DIRECTIONS FOR THIS TASK — All of the data below is to be returned unaltered.

DATA FOR THE TASK START

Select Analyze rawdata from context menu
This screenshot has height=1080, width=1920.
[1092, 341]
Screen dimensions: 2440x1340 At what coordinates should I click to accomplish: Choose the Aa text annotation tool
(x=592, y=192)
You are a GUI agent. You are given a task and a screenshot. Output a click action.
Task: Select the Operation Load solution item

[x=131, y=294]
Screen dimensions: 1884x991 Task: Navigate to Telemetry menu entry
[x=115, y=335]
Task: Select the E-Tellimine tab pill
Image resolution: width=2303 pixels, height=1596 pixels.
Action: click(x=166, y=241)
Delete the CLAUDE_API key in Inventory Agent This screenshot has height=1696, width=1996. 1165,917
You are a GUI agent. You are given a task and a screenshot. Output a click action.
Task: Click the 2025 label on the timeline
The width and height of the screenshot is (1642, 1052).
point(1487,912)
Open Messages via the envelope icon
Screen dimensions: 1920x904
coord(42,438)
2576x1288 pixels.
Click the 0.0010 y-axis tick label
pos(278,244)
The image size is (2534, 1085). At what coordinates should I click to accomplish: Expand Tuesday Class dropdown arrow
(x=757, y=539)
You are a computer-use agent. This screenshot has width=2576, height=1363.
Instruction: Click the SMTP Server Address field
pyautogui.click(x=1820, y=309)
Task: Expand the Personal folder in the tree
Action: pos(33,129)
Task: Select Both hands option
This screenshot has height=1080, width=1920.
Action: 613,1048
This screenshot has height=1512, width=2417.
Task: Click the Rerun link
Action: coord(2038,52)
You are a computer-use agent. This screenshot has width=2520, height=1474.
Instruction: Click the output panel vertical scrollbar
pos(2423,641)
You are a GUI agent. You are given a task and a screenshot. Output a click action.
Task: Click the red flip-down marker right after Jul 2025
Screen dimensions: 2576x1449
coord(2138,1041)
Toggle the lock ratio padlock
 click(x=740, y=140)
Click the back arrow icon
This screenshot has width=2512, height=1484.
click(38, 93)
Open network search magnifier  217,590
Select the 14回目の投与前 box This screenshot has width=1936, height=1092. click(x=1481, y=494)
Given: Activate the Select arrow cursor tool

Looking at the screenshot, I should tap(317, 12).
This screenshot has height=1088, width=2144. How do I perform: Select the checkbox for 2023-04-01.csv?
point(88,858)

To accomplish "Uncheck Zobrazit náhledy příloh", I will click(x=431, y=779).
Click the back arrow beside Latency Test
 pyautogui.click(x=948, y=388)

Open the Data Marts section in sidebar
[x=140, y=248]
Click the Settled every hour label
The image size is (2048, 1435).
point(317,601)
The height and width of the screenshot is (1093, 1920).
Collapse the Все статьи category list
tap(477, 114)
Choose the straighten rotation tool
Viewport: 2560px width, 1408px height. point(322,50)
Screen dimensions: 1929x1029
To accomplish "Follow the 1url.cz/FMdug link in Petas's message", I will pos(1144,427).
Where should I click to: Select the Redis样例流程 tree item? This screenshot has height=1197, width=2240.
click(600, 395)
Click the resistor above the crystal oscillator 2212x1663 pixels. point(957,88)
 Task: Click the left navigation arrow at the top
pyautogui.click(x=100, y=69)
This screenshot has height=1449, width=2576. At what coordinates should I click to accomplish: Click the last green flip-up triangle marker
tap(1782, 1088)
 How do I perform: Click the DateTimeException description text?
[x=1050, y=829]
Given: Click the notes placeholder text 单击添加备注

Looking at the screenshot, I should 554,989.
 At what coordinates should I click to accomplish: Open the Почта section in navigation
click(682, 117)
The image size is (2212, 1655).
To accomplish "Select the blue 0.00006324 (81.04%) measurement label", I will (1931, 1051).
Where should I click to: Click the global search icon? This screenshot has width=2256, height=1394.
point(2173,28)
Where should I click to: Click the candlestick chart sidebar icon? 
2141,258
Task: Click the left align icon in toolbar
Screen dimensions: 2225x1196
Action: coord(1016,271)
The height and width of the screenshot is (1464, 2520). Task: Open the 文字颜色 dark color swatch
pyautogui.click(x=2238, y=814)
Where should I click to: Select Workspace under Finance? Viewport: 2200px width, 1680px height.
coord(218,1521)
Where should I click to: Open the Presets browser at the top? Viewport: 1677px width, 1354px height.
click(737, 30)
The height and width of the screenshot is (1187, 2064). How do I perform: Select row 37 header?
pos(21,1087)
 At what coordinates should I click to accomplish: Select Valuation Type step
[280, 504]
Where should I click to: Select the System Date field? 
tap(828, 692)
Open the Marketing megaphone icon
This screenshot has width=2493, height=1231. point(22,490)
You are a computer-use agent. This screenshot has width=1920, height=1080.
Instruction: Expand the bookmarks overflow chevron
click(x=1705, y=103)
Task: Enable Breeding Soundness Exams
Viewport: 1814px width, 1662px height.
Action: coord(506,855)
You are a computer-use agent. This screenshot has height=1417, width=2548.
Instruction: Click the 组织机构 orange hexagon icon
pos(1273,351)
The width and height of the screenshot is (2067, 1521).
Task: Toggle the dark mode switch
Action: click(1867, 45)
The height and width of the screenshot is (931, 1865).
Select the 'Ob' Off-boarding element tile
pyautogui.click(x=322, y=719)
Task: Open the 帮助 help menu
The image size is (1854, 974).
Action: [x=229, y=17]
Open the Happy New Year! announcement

DATA FOR THE TASK END

PROBLEM SOLUTION —
Select Analyze rawdata from context menu
This screenshot has height=1080, width=1920.
[1092, 341]
Screen dimensions: 2440x1340 At what coordinates should I click to accomplish: Choose the Aa text annotation tool
(x=592, y=192)
You are a GUI agent. You are given a task and a screenshot. Output a click action.
Task: Select the Operation Load solution item

[x=131, y=294]
Screen dimensions: 1884x991 Task: Navigate to Telemetry menu entry
[x=115, y=335]
Task: Select the E-Tellimine tab pill
Image resolution: width=2303 pixels, height=1596 pixels.
Action: click(x=166, y=241)
Delete the CLAUDE_API key in Inventory Agent This screenshot has height=1696, width=1996. 1165,917
You are a GUI agent. You are given a task and a screenshot. Output a click action.
Task: Click the 2025 label on the timeline
The width and height of the screenshot is (1642, 1052).
point(1487,912)
Open Messages via the envelope icon
Screen dimensions: 1920x904
coord(42,438)
2576x1288 pixels.
Click the 0.0010 y-axis tick label
pos(278,244)
The image size is (2534, 1085). At what coordinates should I click to accomplish: Expand Tuesday Class dropdown arrow
(x=757, y=539)
You are a computer-use agent. This screenshot has width=2576, height=1363.
Instruction: Click the SMTP Server Address field
pyautogui.click(x=1820, y=309)
Task: Expand the Personal folder in the tree
Action: pos(33,129)
Task: Select Both hands option
This screenshot has height=1080, width=1920.
Action: 613,1048
This screenshot has height=1512, width=2417.
Task: Click the Rerun link
Action: coord(2038,52)
You are a computer-use agent. This screenshot has width=2520, height=1474.
Instruction: Click the output panel vertical scrollbar
pos(2423,641)
You are a GUI agent. You are given a task and a screenshot. Output a click action.
Task: Click the red flip-down marker right after Jul 2025
Screen dimensions: 2576x1449
coord(2138,1041)
Toggle the lock ratio padlock
 click(x=740, y=140)
Click the back arrow icon
This screenshot has width=2512, height=1484.
click(38, 93)
Open network search magnifier  217,590
Select the 14回目の投与前 box This screenshot has width=1936, height=1092. click(x=1481, y=494)
Given: Activate the Select arrow cursor tool

Looking at the screenshot, I should tap(317, 12).
This screenshot has height=1088, width=2144. How do I perform: Select the checkbox for 2023-04-01.csv?
point(88,858)

To accomplish "Uncheck Zobrazit náhledy příloh", I will click(x=431, y=779).
Click the back arrow beside Latency Test
 pyautogui.click(x=948, y=388)

Open the Data Marts section in sidebar
[x=140, y=248]
Click the Settled every hour label
The image size is (2048, 1435).
point(317,601)
The height and width of the screenshot is (1093, 1920).
Collapse the Все статьи category list
tap(477, 114)
Choose the straighten rotation tool
Viewport: 2560px width, 1408px height. point(322,50)
Screen dimensions: 1929x1029
To accomplish "Follow the 1url.cz/FMdug link in Petas's message", I will pos(1144,427).
Where should I click to: Select the Redis样例流程 tree item? This screenshot has height=1197, width=2240.
click(600, 395)
Click the resistor above the crystal oscillator 2212x1663 pixels. point(957,88)
 Task: Click the left navigation arrow at the top
pyautogui.click(x=100, y=69)
This screenshot has height=1449, width=2576. At what coordinates should I click to accomplish: Click the last green flip-up triangle marker
tap(1782, 1088)
 How do I perform: Click the DateTimeException description text?
[x=1050, y=829]
Given: Click the notes placeholder text 单击添加备注

Looking at the screenshot, I should 554,989.
 At what coordinates should I click to accomplish: Open the Почта section in navigation
click(682, 117)
The image size is (2212, 1655).
To accomplish "Select the blue 0.00006324 (81.04%) measurement label", I will (1931, 1051).
Where should I click to: Click the global search icon? This screenshot has width=2256, height=1394.
point(2173,28)
Where should I click to: Click the candlestick chart sidebar icon? 
2141,258
Task: Click the left align icon in toolbar
Screen dimensions: 2225x1196
Action: coord(1016,271)
The height and width of the screenshot is (1464, 2520). Task: Open the 文字颜色 dark color swatch
pyautogui.click(x=2238, y=814)
Where should I click to: Select Workspace under Finance? Viewport: 2200px width, 1680px height.
coord(218,1521)
Where should I click to: Open the Presets browser at the top? Viewport: 1677px width, 1354px height.
click(737, 30)
The height and width of the screenshot is (1187, 2064). How do I perform: Select row 37 header?
pos(21,1087)
 At what coordinates should I click to accomplish: Select Valuation Type step
[280, 504]
Where should I click to: Select the System Date field? 
tap(828, 692)
Open the Marketing megaphone icon
This screenshot has width=2493, height=1231. point(22,490)
You are a computer-use agent. This screenshot has width=1920, height=1080.
Instruction: Expand the bookmarks overflow chevron
click(x=1705, y=103)
Task: Enable Breeding Soundness Exams
Viewport: 1814px width, 1662px height.
Action: coord(506,855)
You are a computer-use agent. This screenshot has height=1417, width=2548.
Instruction: Click the 组织机构 orange hexagon icon
pos(1273,351)
The width and height of the screenshot is (2067, 1521).
Task: Toggle the dark mode switch
Action: click(1867, 45)
The height and width of the screenshot is (931, 1865).
Select the 'Ob' Off-boarding element tile
pyautogui.click(x=322, y=719)
Task: Open the 帮助 help menu
The image size is (1854, 974).
Action: [x=229, y=17]
Open the Happy New Year! announcement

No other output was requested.